Graves’ disease is an autoimmune thyroid disorder typically characterized by low thyroid stimulating hormone (TSH) levels and elevated T4 and/or T3 values, which lead to hyperthyroidism. The causative agent of Graves' Disease is thyroid stimulating immunoglobulin (TSI). While the disease has been known for many years, onset is often subtle, with nonspecific symptoms such as anxiety, fatigue, and sudden weight loss, making it difficult to diagnose without proper lab testing. However, elevated levels of TSI in a patient’s bloodstream, which are specific to Graves’ disease, can be detected using the Thyretain TSI Reporter BioAssay. The results of this assay can provide physicians with an important aid in the diagnosis of Graves’ disease.

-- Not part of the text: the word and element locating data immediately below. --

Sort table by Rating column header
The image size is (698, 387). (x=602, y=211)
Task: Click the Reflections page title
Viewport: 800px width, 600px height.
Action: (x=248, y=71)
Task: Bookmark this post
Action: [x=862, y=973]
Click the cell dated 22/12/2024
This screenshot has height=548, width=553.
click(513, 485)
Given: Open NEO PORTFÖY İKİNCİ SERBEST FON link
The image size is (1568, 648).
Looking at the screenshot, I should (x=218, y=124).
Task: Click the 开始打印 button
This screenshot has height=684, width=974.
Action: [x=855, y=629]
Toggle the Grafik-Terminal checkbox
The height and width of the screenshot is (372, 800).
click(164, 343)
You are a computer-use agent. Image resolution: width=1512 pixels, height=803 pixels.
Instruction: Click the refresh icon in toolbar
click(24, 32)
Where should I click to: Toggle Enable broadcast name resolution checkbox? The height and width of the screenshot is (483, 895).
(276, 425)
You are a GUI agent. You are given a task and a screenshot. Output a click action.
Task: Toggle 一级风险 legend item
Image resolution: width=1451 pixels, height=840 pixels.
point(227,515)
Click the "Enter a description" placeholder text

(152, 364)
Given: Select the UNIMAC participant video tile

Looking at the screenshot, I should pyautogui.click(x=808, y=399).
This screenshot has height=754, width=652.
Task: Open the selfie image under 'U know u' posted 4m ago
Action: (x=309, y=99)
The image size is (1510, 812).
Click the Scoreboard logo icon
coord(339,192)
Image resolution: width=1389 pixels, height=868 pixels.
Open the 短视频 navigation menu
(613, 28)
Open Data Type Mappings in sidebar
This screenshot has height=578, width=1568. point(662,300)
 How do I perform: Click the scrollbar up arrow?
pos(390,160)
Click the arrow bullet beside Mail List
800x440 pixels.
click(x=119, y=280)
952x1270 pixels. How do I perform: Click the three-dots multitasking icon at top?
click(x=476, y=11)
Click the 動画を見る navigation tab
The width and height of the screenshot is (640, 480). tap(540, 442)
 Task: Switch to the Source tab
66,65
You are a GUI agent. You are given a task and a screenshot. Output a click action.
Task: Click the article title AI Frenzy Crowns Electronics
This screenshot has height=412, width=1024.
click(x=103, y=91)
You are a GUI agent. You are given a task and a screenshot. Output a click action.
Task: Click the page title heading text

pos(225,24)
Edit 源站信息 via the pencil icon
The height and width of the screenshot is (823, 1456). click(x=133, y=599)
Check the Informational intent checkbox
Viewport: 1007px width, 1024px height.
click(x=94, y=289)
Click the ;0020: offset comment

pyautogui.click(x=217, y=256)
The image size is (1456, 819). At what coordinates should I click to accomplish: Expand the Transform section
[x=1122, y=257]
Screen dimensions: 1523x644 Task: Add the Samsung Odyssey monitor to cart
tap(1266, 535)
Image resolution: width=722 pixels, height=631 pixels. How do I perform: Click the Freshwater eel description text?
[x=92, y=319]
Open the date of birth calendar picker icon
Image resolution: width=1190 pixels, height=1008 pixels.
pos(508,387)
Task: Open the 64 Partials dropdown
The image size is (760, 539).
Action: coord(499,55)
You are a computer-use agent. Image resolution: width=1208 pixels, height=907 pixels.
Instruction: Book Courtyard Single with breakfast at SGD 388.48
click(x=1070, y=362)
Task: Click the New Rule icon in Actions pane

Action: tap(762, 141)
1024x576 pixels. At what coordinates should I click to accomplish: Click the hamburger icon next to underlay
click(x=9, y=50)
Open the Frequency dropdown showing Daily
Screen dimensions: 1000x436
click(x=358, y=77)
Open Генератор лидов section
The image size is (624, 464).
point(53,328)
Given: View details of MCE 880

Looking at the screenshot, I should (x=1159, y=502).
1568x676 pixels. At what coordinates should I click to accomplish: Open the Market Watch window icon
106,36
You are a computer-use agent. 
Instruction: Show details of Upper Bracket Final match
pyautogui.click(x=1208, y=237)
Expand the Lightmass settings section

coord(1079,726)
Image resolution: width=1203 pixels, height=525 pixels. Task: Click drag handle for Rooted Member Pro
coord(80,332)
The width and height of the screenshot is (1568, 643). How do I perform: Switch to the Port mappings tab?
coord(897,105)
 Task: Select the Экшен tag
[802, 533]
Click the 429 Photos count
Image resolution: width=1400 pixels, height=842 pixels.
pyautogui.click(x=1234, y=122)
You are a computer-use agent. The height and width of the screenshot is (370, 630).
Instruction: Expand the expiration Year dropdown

Graves’ disease is a B-cell mediated autoimmune response to the thyroid stimulating hormone receptor (TSHR) on the thyroid gland, but the etiology of the disease is unknown. It is suspected that the disease is at least in part hereditary, and that a family history of other thyroid or autoimmune disorders increases the chance that a patient will eventually develop Graves’ disease.
In addition, environmental factors can trigger the immune system to produce TSI. These factors include other diseases, medications, or hormonal stress, i.e. due to pregnancy. Research suggests that factors that trigger the immune system may cause an overreaction to another foreign substance, which in turn triggers the immune system to produce TSI.